Thursday, October 1, 2009

WASHINGTON — Federal Reserve Chairman Ben Bernanke told Congress Thursday that the central bank is “well suited” to oversee colossal financial companies whose failure could endanger the entire economy.

But he was silent on the issue of the Fed losing some of its consumer protection duties, after previously criticizing the Obama administration for its plan to strip the central bank of some of those powers.

Testifying before the House Financial Services Committee, the Fed chief said only that protecting consumers from abusive practices involving mortgages, credit cards and other financial products is “vitally important.”

In past appearances on Capitol Hill, Bernanke has laid out a spirited defense that the Fed should keep those powers. The administration wants to create a consumer protection agency for risky financial products.

Rep. Melvin Watt, D-N.C., was stunned by what he thought was Bernanke’s short shrift to the consumer protection issue. “Five sentences on consumer protection when everything else gets substantially more space,” Watt said. “It is just not a good message to send.”

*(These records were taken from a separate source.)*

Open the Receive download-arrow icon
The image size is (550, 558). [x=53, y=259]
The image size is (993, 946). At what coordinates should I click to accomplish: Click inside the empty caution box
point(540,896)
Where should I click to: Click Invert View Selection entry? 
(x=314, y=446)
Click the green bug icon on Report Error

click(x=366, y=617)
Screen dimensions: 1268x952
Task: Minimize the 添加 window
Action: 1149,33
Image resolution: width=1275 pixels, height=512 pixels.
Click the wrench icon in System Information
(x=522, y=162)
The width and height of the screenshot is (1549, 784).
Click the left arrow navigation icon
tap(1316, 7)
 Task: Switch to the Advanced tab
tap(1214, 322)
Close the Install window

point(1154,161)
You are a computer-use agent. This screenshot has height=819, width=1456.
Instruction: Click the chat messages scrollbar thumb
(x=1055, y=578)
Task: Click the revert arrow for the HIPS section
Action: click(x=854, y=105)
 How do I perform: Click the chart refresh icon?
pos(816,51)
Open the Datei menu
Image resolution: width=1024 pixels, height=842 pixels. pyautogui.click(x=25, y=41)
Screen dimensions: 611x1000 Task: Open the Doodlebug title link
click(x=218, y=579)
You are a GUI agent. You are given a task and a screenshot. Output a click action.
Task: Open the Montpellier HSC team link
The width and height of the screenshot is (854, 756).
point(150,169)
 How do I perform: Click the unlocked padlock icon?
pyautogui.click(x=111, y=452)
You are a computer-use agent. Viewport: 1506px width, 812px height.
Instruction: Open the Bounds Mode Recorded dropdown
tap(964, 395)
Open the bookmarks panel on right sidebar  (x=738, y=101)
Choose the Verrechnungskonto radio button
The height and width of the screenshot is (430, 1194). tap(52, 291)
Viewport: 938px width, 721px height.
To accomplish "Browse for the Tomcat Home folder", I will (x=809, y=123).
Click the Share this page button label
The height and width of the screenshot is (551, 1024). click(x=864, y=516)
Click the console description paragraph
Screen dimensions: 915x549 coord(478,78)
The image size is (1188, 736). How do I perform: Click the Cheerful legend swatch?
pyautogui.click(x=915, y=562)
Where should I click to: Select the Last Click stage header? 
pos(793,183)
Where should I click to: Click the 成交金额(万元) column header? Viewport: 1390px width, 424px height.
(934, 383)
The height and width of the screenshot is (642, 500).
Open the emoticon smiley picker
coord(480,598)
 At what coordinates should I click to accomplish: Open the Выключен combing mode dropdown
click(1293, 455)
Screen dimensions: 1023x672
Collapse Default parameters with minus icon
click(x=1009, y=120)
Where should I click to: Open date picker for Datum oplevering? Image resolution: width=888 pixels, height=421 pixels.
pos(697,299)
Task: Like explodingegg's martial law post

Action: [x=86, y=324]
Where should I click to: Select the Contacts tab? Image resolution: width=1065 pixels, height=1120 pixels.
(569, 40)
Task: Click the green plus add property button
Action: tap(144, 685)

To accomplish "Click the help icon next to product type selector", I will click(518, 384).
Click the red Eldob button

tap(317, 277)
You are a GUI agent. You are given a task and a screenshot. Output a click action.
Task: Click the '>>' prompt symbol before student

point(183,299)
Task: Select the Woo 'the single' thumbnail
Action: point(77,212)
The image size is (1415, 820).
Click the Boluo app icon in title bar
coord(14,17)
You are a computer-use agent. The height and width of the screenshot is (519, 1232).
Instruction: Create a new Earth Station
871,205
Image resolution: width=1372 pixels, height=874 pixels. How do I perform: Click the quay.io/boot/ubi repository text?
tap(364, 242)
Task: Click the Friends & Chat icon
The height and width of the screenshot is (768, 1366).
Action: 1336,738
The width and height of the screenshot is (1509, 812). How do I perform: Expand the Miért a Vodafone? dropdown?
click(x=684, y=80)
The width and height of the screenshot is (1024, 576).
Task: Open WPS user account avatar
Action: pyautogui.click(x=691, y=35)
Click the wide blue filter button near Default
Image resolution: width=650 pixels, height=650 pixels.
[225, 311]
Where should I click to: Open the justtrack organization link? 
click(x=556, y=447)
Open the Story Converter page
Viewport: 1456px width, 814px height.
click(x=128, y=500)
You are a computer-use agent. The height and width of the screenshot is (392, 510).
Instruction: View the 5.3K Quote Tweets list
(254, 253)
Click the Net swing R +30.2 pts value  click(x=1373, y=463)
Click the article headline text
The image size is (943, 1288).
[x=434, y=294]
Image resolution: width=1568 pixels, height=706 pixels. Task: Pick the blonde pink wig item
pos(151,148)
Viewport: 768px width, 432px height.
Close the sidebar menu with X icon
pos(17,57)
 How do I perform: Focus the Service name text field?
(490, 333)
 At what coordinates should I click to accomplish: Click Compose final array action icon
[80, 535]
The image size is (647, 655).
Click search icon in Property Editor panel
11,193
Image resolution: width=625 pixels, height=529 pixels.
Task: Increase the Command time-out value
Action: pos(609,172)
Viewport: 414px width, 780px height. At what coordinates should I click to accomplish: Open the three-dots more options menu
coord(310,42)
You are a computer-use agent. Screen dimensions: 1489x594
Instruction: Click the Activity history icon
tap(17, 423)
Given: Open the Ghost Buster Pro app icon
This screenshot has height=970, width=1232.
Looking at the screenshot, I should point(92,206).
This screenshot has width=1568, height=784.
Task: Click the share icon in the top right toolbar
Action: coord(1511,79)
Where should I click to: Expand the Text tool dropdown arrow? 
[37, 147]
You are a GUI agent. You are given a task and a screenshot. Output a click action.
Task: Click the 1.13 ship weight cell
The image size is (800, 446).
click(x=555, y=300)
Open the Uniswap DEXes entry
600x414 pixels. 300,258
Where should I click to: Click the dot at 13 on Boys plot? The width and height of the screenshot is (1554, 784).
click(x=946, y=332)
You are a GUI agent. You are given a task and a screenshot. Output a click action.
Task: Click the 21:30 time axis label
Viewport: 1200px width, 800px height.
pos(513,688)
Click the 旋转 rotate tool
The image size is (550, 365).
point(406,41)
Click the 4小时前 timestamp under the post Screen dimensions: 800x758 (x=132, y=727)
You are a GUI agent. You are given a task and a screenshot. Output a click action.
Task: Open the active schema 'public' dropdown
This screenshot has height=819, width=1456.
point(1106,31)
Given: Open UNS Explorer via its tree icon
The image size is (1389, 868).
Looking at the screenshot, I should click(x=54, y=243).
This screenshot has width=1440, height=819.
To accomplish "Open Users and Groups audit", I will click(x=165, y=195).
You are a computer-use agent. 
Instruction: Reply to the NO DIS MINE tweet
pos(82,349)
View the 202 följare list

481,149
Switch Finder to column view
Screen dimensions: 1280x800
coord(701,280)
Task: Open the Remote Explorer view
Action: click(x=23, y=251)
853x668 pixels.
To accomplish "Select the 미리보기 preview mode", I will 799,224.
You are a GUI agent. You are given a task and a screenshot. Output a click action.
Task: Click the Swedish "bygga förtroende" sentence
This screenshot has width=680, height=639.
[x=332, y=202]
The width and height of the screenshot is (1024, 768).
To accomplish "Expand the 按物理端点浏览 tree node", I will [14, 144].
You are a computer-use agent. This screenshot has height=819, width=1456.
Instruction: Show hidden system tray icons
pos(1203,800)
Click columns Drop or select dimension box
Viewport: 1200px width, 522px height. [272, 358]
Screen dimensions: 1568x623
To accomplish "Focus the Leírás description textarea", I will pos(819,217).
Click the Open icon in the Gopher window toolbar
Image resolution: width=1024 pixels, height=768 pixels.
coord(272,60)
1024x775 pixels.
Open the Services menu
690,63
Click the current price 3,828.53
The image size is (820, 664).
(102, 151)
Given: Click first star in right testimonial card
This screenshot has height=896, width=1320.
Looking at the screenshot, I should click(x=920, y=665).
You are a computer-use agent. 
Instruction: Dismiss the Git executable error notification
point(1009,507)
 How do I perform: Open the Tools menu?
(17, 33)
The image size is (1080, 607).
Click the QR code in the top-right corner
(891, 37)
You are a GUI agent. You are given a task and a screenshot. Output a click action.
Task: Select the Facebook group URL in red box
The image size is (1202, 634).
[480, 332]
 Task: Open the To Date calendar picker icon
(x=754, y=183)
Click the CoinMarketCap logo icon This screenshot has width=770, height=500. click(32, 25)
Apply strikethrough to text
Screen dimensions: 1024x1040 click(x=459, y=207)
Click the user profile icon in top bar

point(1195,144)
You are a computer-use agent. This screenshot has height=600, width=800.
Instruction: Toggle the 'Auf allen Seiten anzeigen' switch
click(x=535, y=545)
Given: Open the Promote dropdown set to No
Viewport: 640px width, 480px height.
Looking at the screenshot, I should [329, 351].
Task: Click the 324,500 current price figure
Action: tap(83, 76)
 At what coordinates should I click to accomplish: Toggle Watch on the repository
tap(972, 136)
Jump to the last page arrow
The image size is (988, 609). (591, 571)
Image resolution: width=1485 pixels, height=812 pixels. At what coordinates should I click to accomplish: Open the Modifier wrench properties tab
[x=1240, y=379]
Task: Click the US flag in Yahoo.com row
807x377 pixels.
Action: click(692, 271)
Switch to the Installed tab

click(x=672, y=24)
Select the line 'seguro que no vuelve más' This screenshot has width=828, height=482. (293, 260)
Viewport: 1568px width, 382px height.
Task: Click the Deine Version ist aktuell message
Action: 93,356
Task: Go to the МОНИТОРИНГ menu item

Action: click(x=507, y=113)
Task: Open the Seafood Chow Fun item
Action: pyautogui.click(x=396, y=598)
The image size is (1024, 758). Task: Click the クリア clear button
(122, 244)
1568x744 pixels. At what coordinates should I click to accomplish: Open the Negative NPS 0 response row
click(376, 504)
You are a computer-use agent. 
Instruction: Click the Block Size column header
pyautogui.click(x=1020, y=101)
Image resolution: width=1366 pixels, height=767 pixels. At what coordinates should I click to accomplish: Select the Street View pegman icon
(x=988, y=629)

Bernanke did lay out a case for the additional power over so-called “too big to fail” financial companies, which could include insurance companies, hedge funds and others beyond the big banks traditionally overseen by the Fed. In fielding questions, Bernanke said the “focus” in that regard should remain on financial firms, rather than on other types of companies.

As part of a sweeping rewrite of the nation’s financial rule book, the administration has proposed tapping the Fed to regulate those companies, and Bernanke said the central bank has the expertise to best carry out those duties.

For both accountability and effectiveness, that power is “best vested with a single agency,” Bernanke said. “I believe that the expertise we have developed in supervising large, diversified and interconnected banking organizations … makes the Federal Reserve well suited to serve as the consolidated supervisor.”

On another matter, Bernanke said the Fed is “about to issue” a proposal cracking down on executive pay. It seeks to make sure that bonuses and other compensation don’t encourage undue risk-taking that could hurt the company or the larger financial system.

Asked whether a crisis is brewing in the troubled commercial real-estate market, Bernanke responded: “I don’t think so. But we’ll have to watch it carefully.”

To police the broader U.S. financial system for risks, Bernanke supported a council of regulators do that job — also in line with Obama’s proposal.

All financial regulators, Bernanke said, should step up day-to-day oversight and have a big-picture approach in this area.

“To further encourage a more comprehensive and holistic approach to financial oversight, all federal financial supervisors and regulators — not just the Federal Reserve — should be directed and empowered to take account of risks to the broader financial system,” he said.

Bernanke said potential risks monitored by the council could include significant increases in leverage at companies and gaps in regulatory coverage that can arise when new financial products are created. The Fed chief said a “no doc loan” — where people don’t have to document their income to a lender— would be an example of a risky product. Those loans were made during the housing boom and contributed to the bust.

Bernanke insisted that his endorsement of a council to police risk isn’t a shift in his stance. “There has been some misunderstanding … we support a council … we never objected to a council,” he said.

Both Democrats and Republicans have been loathe to give the Fed additional powers. They argue that the central bank failed to spot problems that led to the financial crisis in the first place.

“We have had debate and will have further debate about exactly what the role of the Federal Reserve will be in the systemic risk regulation. There were some, myself included, who earlier this year thought the Federal Reserve would have a larger role than it looks like it will have,” said committee chairman Barney Frank, D-Mass.